PR #552 opens the same day with a tactical fix: rescale subcomponents proportionally after PUF overwrites the aggregate.
2026-02-26 — Tactical fix abandoned in favor of systemic fix
PR #552 is closed unmerged. The team takes the systemic path instead: stop storing variables that policyengine-us computes via formula / adds / subtracts, and impute the leaves directly. This eliminates the dual-path disagreement by removing one of the paths from storage. The work continues as PR #554.
2026-03-04 15:23 UTC — #554 merged; severe discontinuity ends
#554 ("Calibrate retirement contributions: targets, SS reconciliation, and QRF imputation", @PavelMakarchuk) merges. The relevant piece for what follows is _drop_formula_variables: the exporter strips variables that policyengine-us computes via formula / adds / subtracts. The first H5 published after this — 1.71.2 at 2026-03-04 16:56 UTC — no longer stores social_security. Total severe pre-#554 window: ~14 days 17 hours.
The fix has a known cost: the data pipeline now depends on complete and consistent imputation of the four Social Security sub-components on both halves of the dataset. On the PUF clone half, subcomponents aren't yet imputed by the new pipeline, so the first post-#554 H5s undercount total SS by ~4% (subcomponent sum $1,383B vs the pre-#554 subcomponent path of $1,436B). This is a much milder effect than the discontinuity it replaced.
2026-03-04 ~20:00 UTC — Unrelated employment-income corruption
The same _drop_formula_variables introduced in #554 has an unrelated rename bug that drops employment_income from the H5, sending aggregate SPM poverty to ~42% (vs ~11% actual).
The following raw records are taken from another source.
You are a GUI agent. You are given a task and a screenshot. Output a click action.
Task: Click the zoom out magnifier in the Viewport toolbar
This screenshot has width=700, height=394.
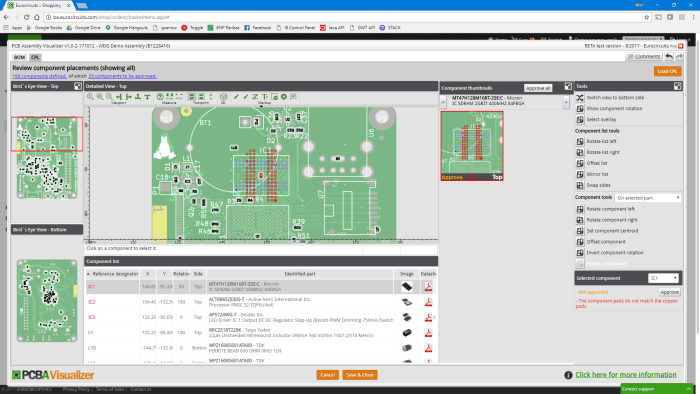[109, 97]

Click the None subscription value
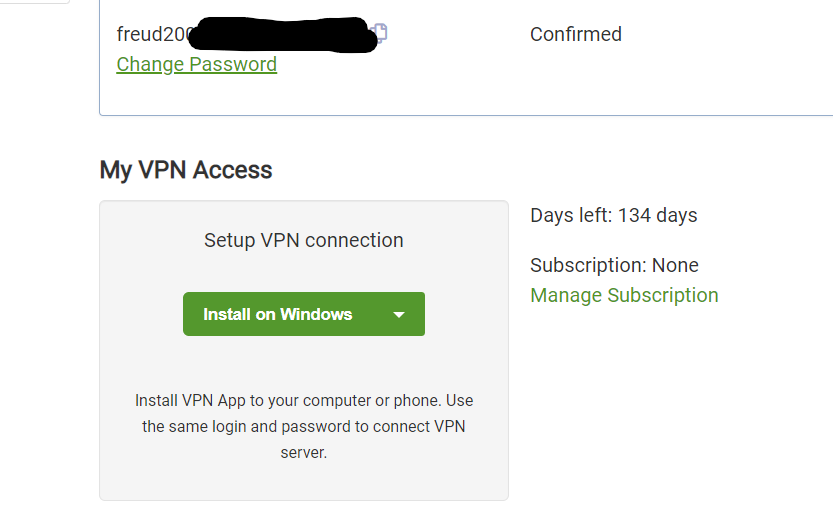(x=675, y=265)
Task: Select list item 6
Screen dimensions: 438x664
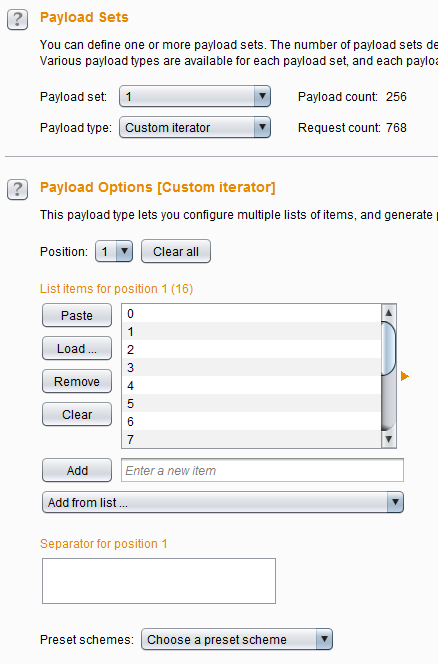Action: tap(252, 421)
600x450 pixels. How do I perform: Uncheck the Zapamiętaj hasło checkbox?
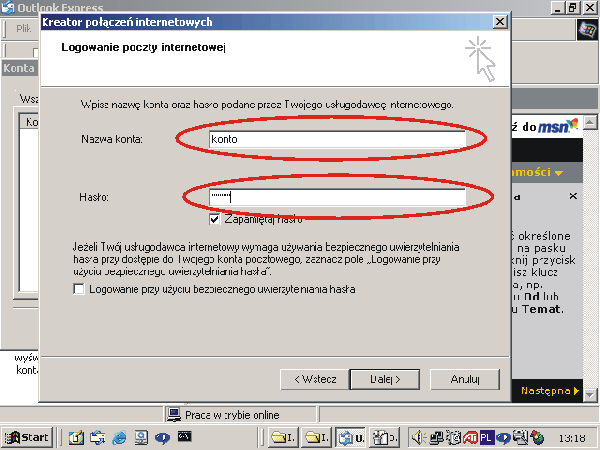click(215, 219)
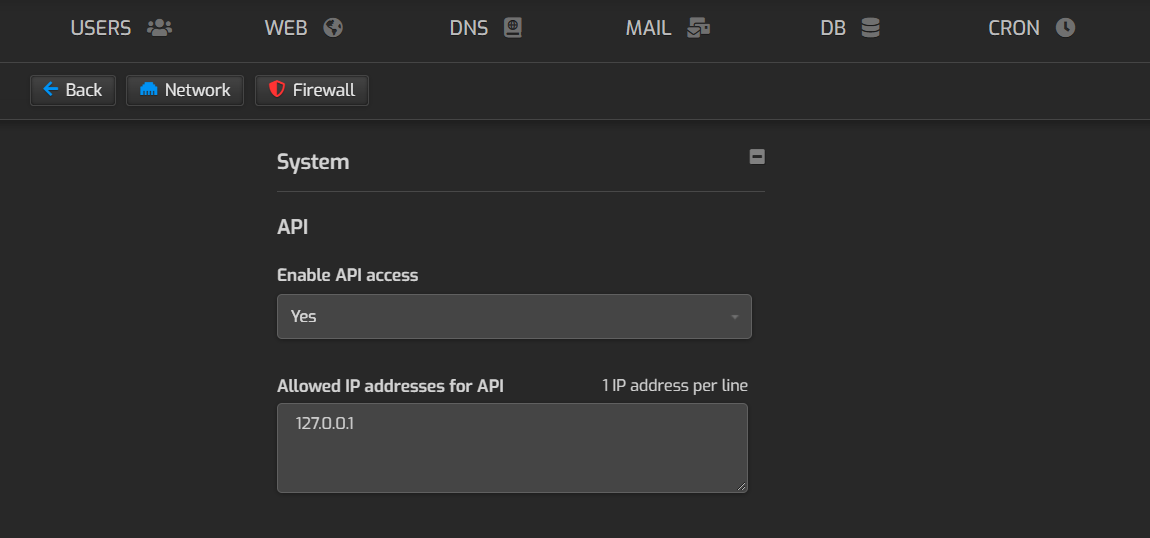
Task: Collapse the System section minus icon
Action: [x=757, y=157]
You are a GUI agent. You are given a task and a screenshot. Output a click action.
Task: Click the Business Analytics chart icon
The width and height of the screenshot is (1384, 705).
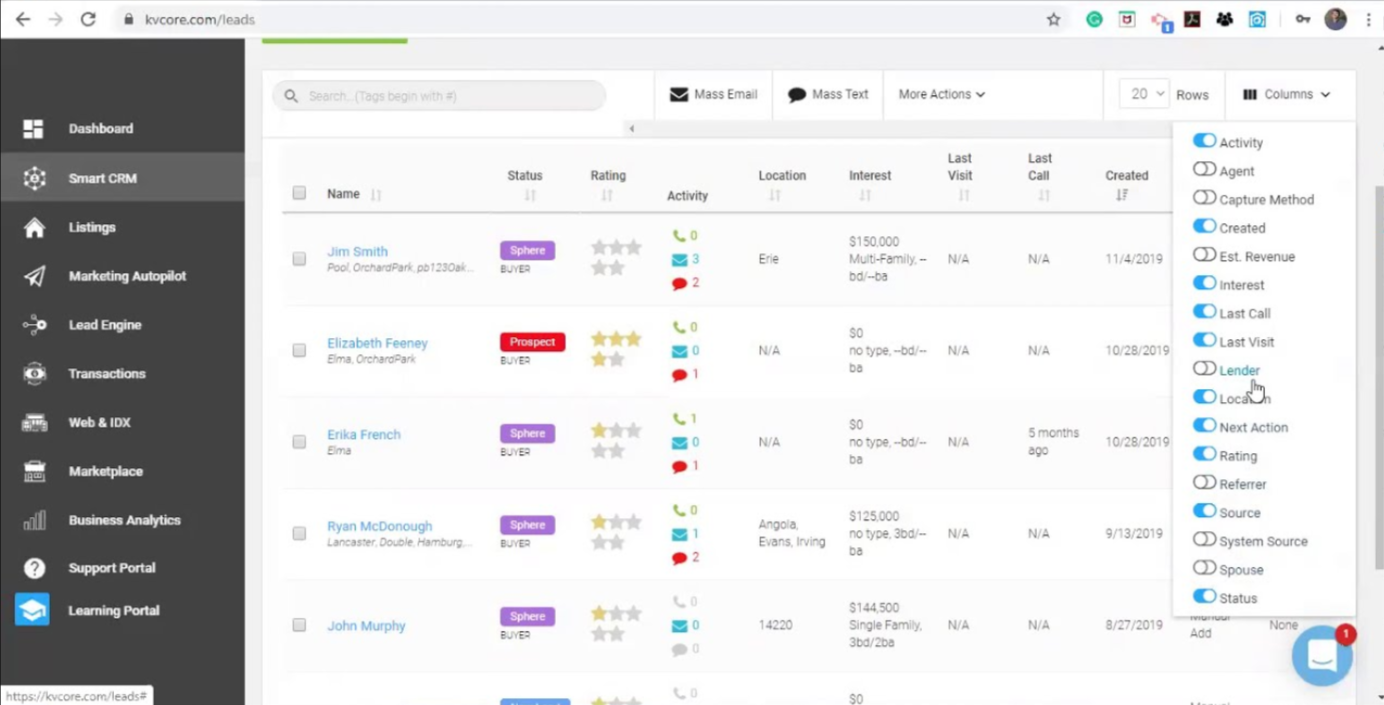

This is documented in detail in postmortem #578.
None of these will fire on the May Social Security regression. Details in "Why prevention missed it" below.
2026-03-14 13:41 UTC — #589 closes the post-#554 source-level window
#589 (@MaxGhenis, "QRF-impute CPS-only variables for PUF clone half") adds second-stage QRF imputation for CPS-only variables on the PUF clone half, including the four Social Security subcomponents. Subcomponent sum recovers from ~$1,383B to ~$1,449B over the ~10 days the source-level window is open.
2026-04-17 18:36 UTC — Contract break from the model side
policyengine-us#8040 (@MaxGhenis, "Add Social Security retirement benefit calculation chain") merges. It makes social_security_retirement formula-backed; the observed survey value moves to social_security_retirement_reported behind the parameter gov.simulation.reported_social_security_retirement. A variable that policyengine-us-data had been emitting as a canonical input is now the same kind of variable the exporter strips by rule.
The first policyengine-us release with the formula (verified by PyPI sdist inspection) is 1.644.0. No policyengine-us-data build picks this up immediately — releases on 2026-04-18 still lock policyengine-us==1.637.0 and so are unaffected.
2026-04-29 21:04 UTC — First bad model lock
policyengine-us-data==1.88.3, commit 491ac09, locks policyengine-us==1.674.1 (which has the retirement formula). The pipeline run fails for an unrelated reason; no artifact is produced.
2026-04-30 20:47 UTC — First completed bad generated artifact
policyengine-us-data==1.89.1, commit a2f3bb3, policyengine-us==1.678.0. Pipeline succeeds. The H5 silently drops social_security_retirement (because it now has a formula, the exporter strips it), and the H5 does not emit social_security_retirement_reported as a replacement. At sim time, the model fills social_security_retirement with the reported path, which defaults to zero. Total social_security, recomputed from adds, drops from ~$1,470B to ~$540B (a ~65% understatement). Not yet promoted to live consumers.
2026-05-04 03:05 UTC — First promoted bad artifact
policyengine-us-data==1.90.1, commit f14931e, policyengine-us==1.678.0. Bad data now serving downstream consumers. None of the existing sanity checks fire — aggregate poverty stays within the wide tolerance because the loss is concentrated in seniors; the KEY_MONETARY_VARS NaN/Inf check silently skips because the variable is absent from the H5; the upload validator has no Social Security check.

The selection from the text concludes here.